Once they were settled and Jenny had put Georgie down for a nap, she went to sit at the kitchen table with her father.
“Your mother’s out getting some takeout barbecue for us for dinner. Doya wanna drink?”
“Water’s fine, thanks. Where’s Rocky?”
“Oh, I don’t know. He’ll come over later. Think he had to work late today or something. Thanks for taking off to come and visit us again.”
“It’s no trouble. I can work from anywhere and I’m only doing half-time anyway so I can watch Georgie. Rodney had to go out of town for a meeting anyway, and I didn’t want to spend Halloween just me and Georgie.”
“Well, I bought plenty of candy for her, so I think it’ll be a good one.”
“Oh no. We were trying to limit her sugar intake. I swear it’s like giving crack to an orangutan if we ever let her drink any soda.”
“Haw, I’ll eat it if she doesn’t. Lemme tell you a story. When I was buyin’ the candy, last Sunday, you see, I was at the checkout at the supermarket. And you know it’s the one we always go to. Ever’ Sunday, I been goin’ there for maybe, maybe 30 years, hey maybe as long as we’ve had you. Anyway, the fellow behind the, the cashier, he knows me, see. They all know me there. Anyway, Buddy, the clerk, he says to me, ‘why you ain’t got your six-packs? What’d you give up drinking or somethin’?’ Cause he sees I ain’t got my usual 7 six-packs of Bush Lite, one for each day. ‘Ha, no,’ I tells him, ‘I ain’t give up drinkin’. I just got over the COVID and I can’t smell nor taste nuthin’. So I figured there’s no point. If I can’t taste ‘em, it’s not worth it.’”

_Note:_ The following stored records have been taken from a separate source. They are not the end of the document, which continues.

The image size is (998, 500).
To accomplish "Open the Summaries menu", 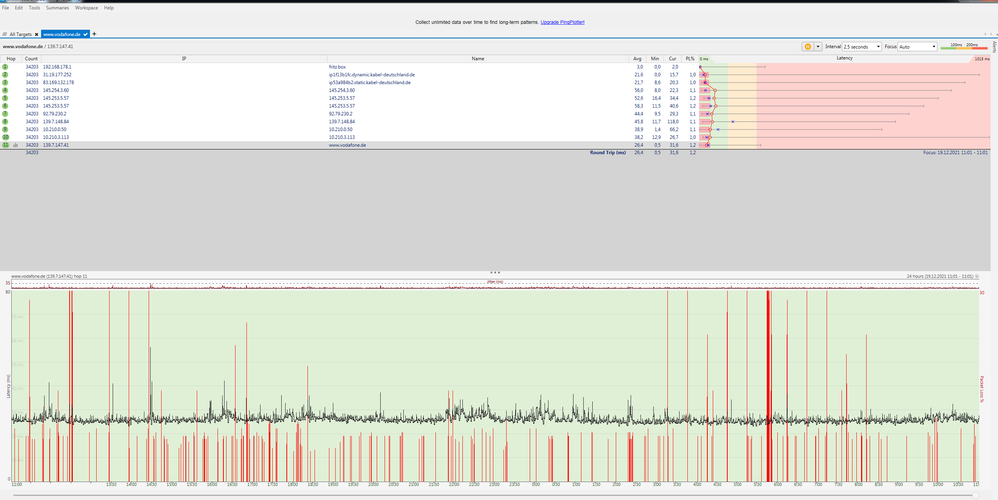I will coord(57,7).
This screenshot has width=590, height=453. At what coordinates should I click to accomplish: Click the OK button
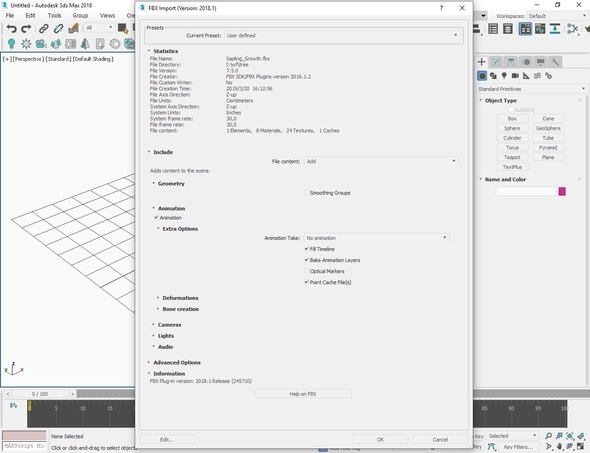coord(380,439)
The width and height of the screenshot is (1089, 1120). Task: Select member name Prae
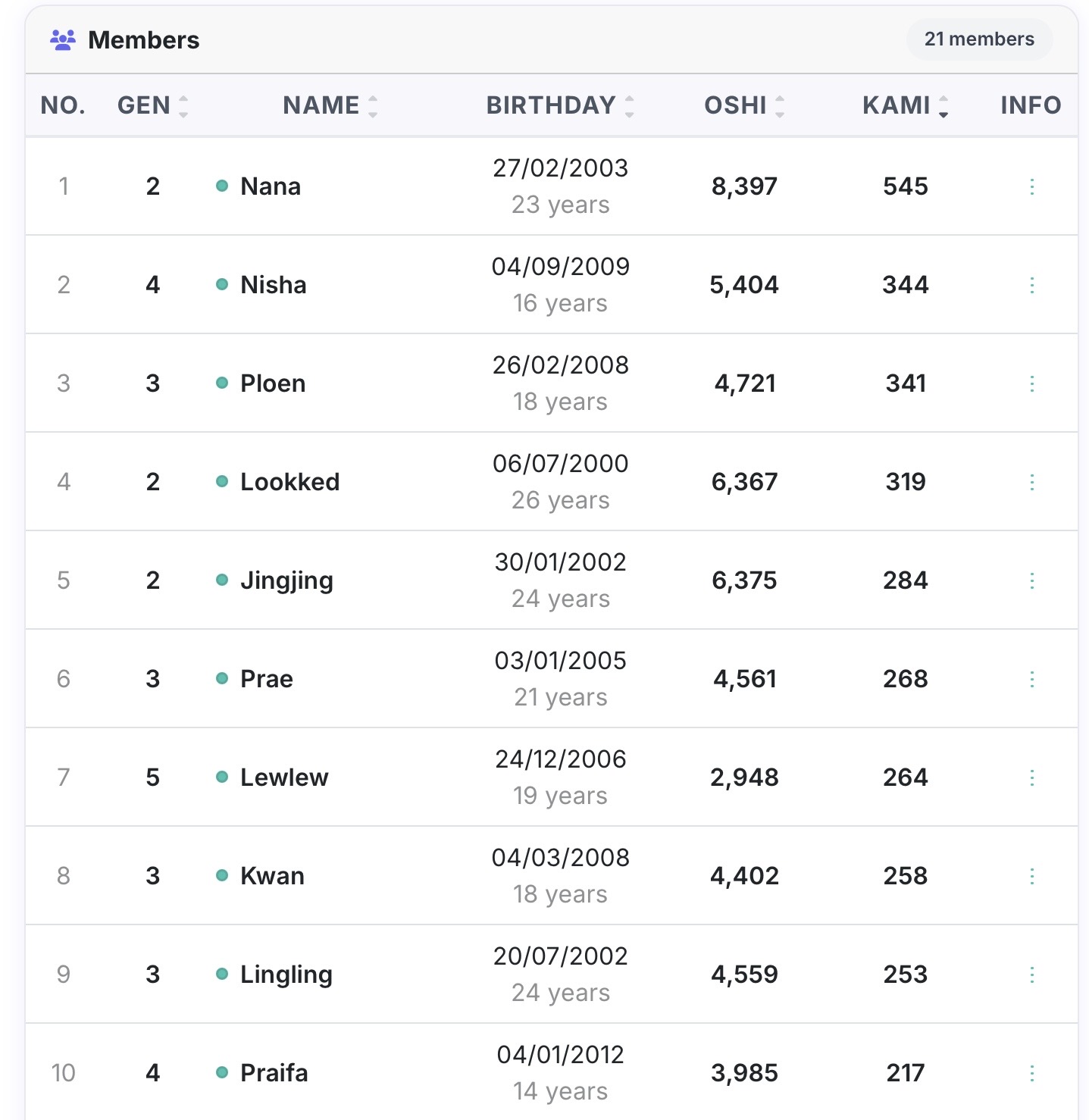click(266, 679)
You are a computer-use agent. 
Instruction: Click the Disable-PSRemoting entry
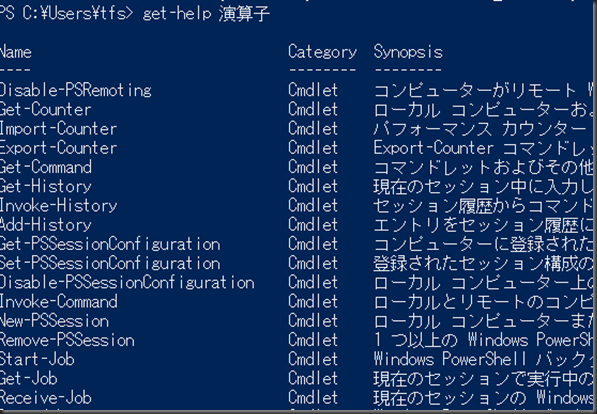[x=75, y=91]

Jenny nodded. “Well,” she said slowly, “I’m glad to hear you’re not an alcoholic.” As she mulled over this new information and wondered whether to add, ‘You drink them for the taste?’ her father asked, “What’s Georgie goin’ as fer Halloween?”
Jenny looked out the window at the cherry tree in the backyard and her father’s garden and the treehouse where she and Rocky used to play. “She’s going as Sam,” she said.
“Sam who?”
Jenny sighed.
“A couple weeks ago I had to go to the store, and Rodney was out at work, and I couldn’t leave Georgie. So, I took her with me. And, you know, we went to Sam’s Club. And, well, she asked me who Sam was. And so, I told her he was the guy who made all the stuff that we bought in the store and that he was the guy who made it appear there and that he made sure people all over America like us could get their stuff. Which she decided was the greatest thing this month.”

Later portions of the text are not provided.